» What to produce: Rewrite the lines below from the line with "Click the TRANSCRIPT section label" up to and including the line with "The height and width of the screenshot is (310, 413).", replacing "Select" with "Choose" and leaving everything else unchanged. Give only those lines, and leave the pictures out.

» Extracted material:

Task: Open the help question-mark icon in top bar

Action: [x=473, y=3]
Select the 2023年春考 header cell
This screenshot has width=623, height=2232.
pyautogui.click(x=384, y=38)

* * *

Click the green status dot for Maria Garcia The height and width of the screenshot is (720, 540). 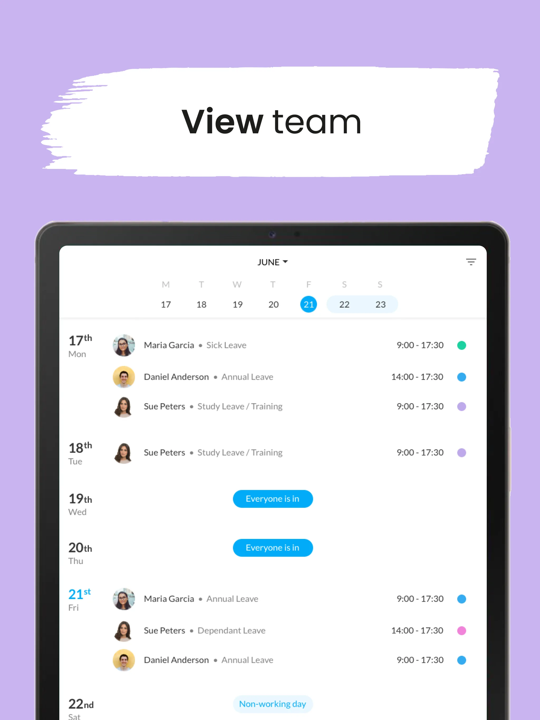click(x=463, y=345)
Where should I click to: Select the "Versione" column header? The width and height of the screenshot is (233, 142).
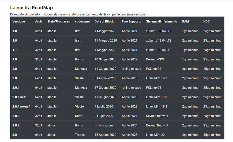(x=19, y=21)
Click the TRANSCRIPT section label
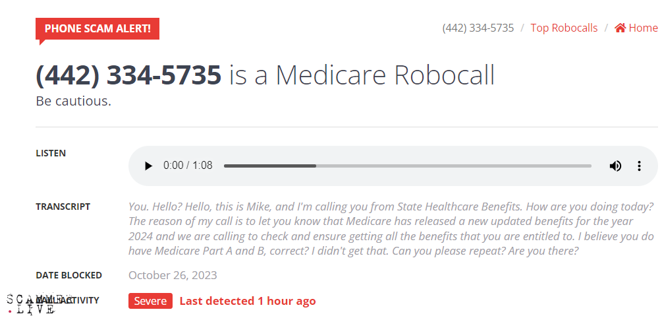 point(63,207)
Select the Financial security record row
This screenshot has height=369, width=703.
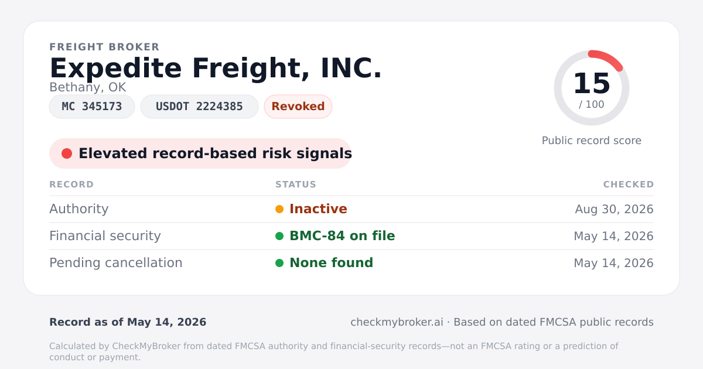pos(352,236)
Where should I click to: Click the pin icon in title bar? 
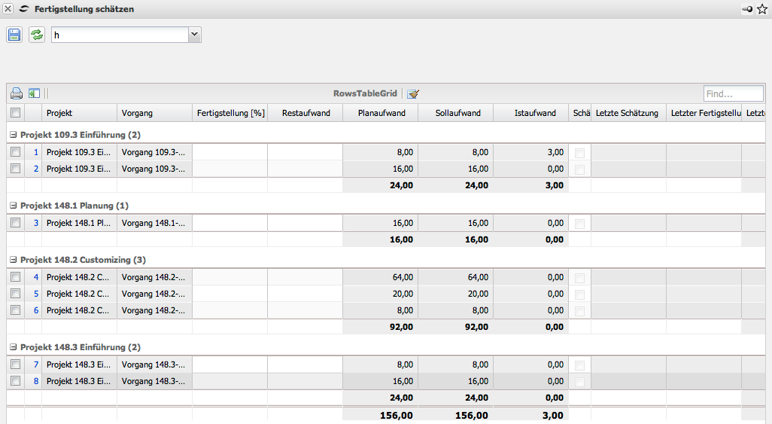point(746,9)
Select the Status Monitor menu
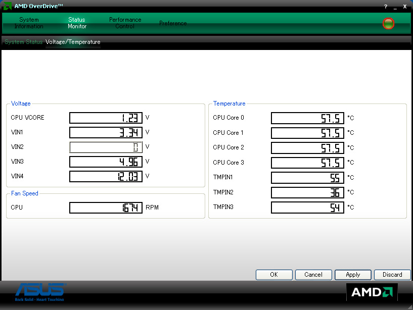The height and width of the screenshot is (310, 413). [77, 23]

--

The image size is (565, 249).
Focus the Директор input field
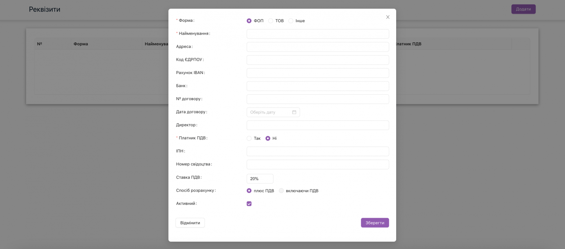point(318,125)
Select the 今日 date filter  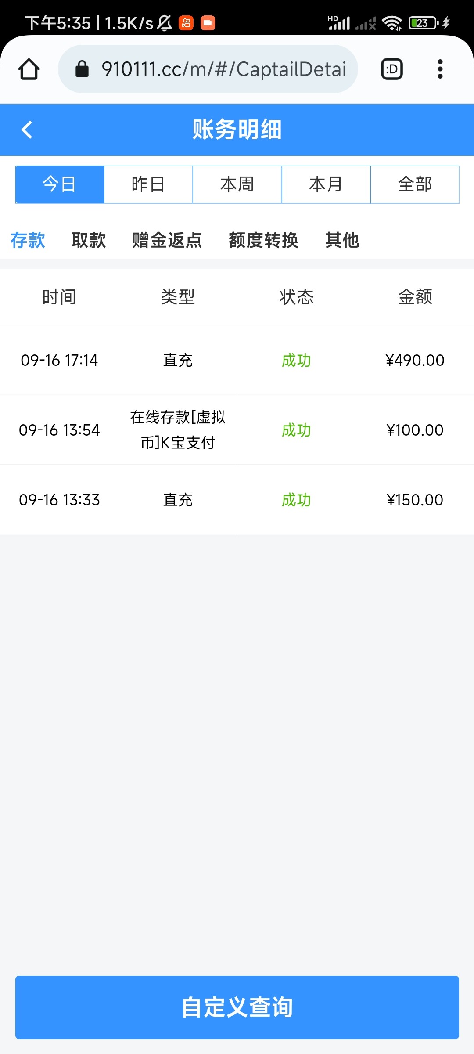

» Written solution:
Click the TRANSCRIPT section label
 point(63,207)
Choose the Financial security record row
This screenshot has height=369, width=703.
pos(352,236)
Where should I click to: Click the pin icon in title bar? 
point(746,9)
Choose the Status Monitor menu
The height and width of the screenshot is (310, 413). [77, 23]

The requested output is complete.